RECORD LIST -
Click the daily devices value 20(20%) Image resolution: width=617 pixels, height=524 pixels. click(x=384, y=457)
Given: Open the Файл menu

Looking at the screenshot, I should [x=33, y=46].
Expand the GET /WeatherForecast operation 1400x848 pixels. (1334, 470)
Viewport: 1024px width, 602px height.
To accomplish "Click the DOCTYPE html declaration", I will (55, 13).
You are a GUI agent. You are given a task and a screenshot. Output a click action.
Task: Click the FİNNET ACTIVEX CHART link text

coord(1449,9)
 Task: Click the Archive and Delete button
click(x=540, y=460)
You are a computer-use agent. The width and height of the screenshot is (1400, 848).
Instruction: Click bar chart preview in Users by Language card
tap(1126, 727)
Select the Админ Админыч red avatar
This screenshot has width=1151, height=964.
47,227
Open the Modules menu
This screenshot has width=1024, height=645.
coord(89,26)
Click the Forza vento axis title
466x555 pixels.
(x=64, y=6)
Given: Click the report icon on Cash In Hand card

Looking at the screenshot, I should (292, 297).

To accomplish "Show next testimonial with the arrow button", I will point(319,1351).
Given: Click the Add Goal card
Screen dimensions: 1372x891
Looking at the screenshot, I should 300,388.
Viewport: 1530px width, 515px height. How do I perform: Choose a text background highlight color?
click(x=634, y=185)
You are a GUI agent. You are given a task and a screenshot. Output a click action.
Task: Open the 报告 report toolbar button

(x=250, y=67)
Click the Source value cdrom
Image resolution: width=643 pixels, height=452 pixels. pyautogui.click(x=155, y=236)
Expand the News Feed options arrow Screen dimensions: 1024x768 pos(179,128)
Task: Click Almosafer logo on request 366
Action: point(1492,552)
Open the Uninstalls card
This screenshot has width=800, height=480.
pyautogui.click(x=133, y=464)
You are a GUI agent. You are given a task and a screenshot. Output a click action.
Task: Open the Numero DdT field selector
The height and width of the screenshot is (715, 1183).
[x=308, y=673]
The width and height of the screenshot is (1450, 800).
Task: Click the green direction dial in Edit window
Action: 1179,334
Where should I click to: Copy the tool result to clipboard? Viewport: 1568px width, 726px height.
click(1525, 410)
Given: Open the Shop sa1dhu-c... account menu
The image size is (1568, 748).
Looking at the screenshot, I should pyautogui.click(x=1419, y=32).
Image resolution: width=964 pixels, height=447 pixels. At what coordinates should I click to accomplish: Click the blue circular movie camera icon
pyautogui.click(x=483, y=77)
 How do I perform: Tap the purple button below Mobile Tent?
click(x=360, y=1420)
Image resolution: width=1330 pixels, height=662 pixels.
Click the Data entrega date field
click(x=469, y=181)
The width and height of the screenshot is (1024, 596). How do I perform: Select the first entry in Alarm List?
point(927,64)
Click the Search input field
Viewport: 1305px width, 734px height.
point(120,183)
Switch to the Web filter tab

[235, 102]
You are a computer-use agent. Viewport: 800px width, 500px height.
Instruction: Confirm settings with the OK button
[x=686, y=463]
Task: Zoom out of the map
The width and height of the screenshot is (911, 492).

STATED GOAL -
Reproduce every line of the data above verbatim, from start to end.

RESPONSE FOR THIS EXERCISE -
Click the daily devices value 20(20%) Image resolution: width=617 pixels, height=524 pixels. click(x=384, y=457)
Given: Open the Файл menu

Looking at the screenshot, I should [x=33, y=46].
Expand the GET /WeatherForecast operation 1400x848 pixels. (1334, 470)
Viewport: 1024px width, 602px height.
To accomplish "Click the DOCTYPE html declaration", I will (55, 13).
You are a GUI agent. You are given a task and a screenshot. Output a click action.
Task: Click the FİNNET ACTIVEX CHART link text

coord(1449,9)
 Task: Click the Archive and Delete button
click(x=540, y=460)
You are a computer-use agent. The width and height of the screenshot is (1400, 848).
Instruction: Click bar chart preview in Users by Language card
tap(1126, 727)
Select the Админ Админыч red avatar
This screenshot has width=1151, height=964.
47,227
Open the Modules menu
This screenshot has width=1024, height=645.
coord(89,26)
Click the Forza vento axis title
466x555 pixels.
(x=64, y=6)
Given: Click the report icon on Cash In Hand card

Looking at the screenshot, I should (292, 297).

To accomplish "Show next testimonial with the arrow button", I will point(319,1351).
Given: Click the Add Goal card
Screen dimensions: 1372x891
Looking at the screenshot, I should 300,388.
Viewport: 1530px width, 515px height. How do I perform: Choose a text background highlight color?
click(x=634, y=185)
You are a GUI agent. You are given a task and a screenshot. Output a click action.
Task: Open the 报告 report toolbar button

(x=250, y=67)
Click the Source value cdrom
Image resolution: width=643 pixels, height=452 pixels. pyautogui.click(x=155, y=236)
Expand the News Feed options arrow Screen dimensions: 1024x768 pos(179,128)
Task: Click Almosafer logo on request 366
Action: point(1492,552)
Open the Uninstalls card
This screenshot has width=800, height=480.
pyautogui.click(x=133, y=464)
You are a GUI agent. You are given a task and a screenshot. Output a click action.
Task: Open the Numero DdT field selector
The height and width of the screenshot is (715, 1183).
[x=308, y=673]
The width and height of the screenshot is (1450, 800).
Task: Click the green direction dial in Edit window
Action: 1179,334
Where should I click to: Copy the tool result to clipboard? Viewport: 1568px width, 726px height.
click(1525, 410)
Given: Open the Shop sa1dhu-c... account menu
The image size is (1568, 748).
Looking at the screenshot, I should pyautogui.click(x=1419, y=32).
Image resolution: width=964 pixels, height=447 pixels. At what coordinates should I click to accomplish: Click the blue circular movie camera icon
pyautogui.click(x=483, y=77)
 How do I perform: Tap the purple button below Mobile Tent?
click(x=360, y=1420)
Image resolution: width=1330 pixels, height=662 pixels.
Click the Data entrega date field
click(x=469, y=181)
The width and height of the screenshot is (1024, 596). How do I perform: Select the first entry in Alarm List?
point(927,64)
Click the Search input field
Viewport: 1305px width, 734px height.
point(120,183)
Switch to the Web filter tab

[235, 102]
You are a computer-use agent. Viewport: 800px width, 500px height.
Instruction: Confirm settings with the OK button
[x=686, y=463]
Task: Zoom out of the map
The width and height of the screenshot is (911, 492).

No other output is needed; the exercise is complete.